All 30 seats in the Puducherry Legislative Assembly 16 seats needed for a majority
- Registered: 1,004,507
- Turnout: 83.42% (▼1.66pp)
|  | Majority party | Minority party |
| Leader | N. Rangaswamy | R. Siva |
| Party | AINRC | DMK |
| Alliance | AINRC+ | SPA+UPA |
| Leader since | 2011 | 2011 |
| Leader's seat | Thattanchavady (won) Yanam (lost) | Villianur (won) |
| Last election | 28.1%, 8 seats | 8.9%, 2 seats |
| Seats won | 10 | 6 |
| Seat change | +2 | +4 |
| Popular vote | 216,249 | 154,858 |
| Percentage | 25.85% | 18.51% |
| Swing | −2.25pp | +9.61pp |
| Alliance seats | 16 | 8 |
| Seat change | +2 | −9 |
| Alliance vote | 364,961 | 284,547 |
| Alliance percentage | 44.20% | 37.90% |
| Alliance swing | +13.70 pp | −3.80 pp |
| Chief Minister before election V. Narayanasamy INC | Elected Chief Minister N. Rangaswamy AINRC |

= 2021 Puducherry Legislative Assembly election =

Indian union territory election

The elections to elect the members of the 15th Puducherry Assembly was held on 6 April 2021. The elections were held for all the 30 constituencies of the Puducherry Legislative Assembly.
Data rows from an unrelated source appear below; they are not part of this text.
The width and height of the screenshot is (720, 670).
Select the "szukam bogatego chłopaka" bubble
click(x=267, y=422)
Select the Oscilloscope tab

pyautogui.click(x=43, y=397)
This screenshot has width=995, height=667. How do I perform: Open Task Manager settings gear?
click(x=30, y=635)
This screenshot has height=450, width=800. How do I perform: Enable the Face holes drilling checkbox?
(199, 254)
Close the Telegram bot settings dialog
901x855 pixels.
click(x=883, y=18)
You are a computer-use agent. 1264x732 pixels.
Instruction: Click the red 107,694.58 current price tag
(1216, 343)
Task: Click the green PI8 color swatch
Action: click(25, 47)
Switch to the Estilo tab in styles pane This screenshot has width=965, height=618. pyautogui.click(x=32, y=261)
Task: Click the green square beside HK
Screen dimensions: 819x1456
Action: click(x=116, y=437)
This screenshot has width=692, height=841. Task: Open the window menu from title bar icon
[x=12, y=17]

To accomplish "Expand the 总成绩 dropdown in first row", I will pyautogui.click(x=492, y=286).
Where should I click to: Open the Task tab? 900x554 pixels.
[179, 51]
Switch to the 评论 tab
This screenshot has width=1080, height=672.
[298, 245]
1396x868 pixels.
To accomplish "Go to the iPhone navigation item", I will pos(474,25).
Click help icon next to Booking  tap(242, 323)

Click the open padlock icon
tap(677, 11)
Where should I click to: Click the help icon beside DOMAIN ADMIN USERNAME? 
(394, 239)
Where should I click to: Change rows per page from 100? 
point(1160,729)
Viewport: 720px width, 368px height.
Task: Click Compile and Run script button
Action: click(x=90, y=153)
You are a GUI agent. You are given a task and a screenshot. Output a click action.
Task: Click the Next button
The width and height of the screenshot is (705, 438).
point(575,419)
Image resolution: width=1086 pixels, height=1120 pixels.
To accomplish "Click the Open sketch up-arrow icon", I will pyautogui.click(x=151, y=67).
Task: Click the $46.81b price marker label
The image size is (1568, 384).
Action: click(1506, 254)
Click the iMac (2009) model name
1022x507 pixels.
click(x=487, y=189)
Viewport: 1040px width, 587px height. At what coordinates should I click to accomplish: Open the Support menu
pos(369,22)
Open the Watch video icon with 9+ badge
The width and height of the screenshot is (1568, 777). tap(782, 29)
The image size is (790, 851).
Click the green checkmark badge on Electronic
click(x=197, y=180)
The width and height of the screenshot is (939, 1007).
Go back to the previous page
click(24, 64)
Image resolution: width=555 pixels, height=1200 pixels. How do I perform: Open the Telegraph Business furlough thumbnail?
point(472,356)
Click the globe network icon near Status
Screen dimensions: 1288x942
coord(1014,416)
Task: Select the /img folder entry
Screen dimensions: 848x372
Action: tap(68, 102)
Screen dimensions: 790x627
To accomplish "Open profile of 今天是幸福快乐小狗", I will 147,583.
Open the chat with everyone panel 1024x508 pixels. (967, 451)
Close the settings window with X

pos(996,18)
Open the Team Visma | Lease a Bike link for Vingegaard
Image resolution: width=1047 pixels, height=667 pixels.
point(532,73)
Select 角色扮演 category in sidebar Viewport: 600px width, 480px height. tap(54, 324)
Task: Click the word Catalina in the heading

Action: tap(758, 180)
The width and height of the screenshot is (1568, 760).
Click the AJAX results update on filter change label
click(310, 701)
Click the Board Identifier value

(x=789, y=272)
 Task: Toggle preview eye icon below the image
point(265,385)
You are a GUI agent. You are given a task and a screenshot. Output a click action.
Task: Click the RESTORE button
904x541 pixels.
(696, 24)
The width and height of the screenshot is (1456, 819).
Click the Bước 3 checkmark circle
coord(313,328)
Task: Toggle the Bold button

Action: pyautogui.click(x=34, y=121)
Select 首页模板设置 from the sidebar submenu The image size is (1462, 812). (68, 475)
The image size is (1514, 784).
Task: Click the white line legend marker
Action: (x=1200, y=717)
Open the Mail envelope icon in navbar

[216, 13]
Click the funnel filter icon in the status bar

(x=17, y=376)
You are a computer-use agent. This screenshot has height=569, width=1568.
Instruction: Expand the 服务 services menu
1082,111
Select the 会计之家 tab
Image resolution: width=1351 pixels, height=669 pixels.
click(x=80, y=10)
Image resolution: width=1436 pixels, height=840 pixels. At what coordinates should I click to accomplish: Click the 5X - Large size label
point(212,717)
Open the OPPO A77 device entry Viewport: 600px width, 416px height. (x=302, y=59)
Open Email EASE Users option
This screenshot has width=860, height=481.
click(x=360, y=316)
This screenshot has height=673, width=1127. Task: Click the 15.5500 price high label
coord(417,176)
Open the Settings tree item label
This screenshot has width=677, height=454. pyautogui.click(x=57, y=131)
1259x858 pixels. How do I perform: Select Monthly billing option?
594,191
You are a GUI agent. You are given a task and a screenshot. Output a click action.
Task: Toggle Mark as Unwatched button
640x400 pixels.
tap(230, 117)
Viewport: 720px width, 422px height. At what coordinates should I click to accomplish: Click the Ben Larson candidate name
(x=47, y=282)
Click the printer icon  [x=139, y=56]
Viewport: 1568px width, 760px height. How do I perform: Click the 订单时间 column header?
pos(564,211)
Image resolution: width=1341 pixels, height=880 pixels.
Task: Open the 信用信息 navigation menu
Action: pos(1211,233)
The National Democratic Alliance won a simple majority in the elections, and N. Rangaswamy of the All India N. R. Congress was sworn in as the chief minister for the fourth time.

==Background==
Elections to a legislative assembly in India are usually held once in five years, and the members of the legislative assembly are directly elected to serve five year terms from single-member constituencies. The previous assembly elections were held in May 2021 to elect the 30 members of the 14th Puducherry Assembly.

In the previous election, the Indian National Congress-led United Progressive Alliance formed the government after winning 17 of the 30 seats, and V. Narayanasamy sworn in as the chief minister. All India N.R. Congress (AINRC), which had formed the government under N. Rangaswamy after the 2011 elections, won eight seats, and Rangaswamy became the leader of the opposition in the assembly.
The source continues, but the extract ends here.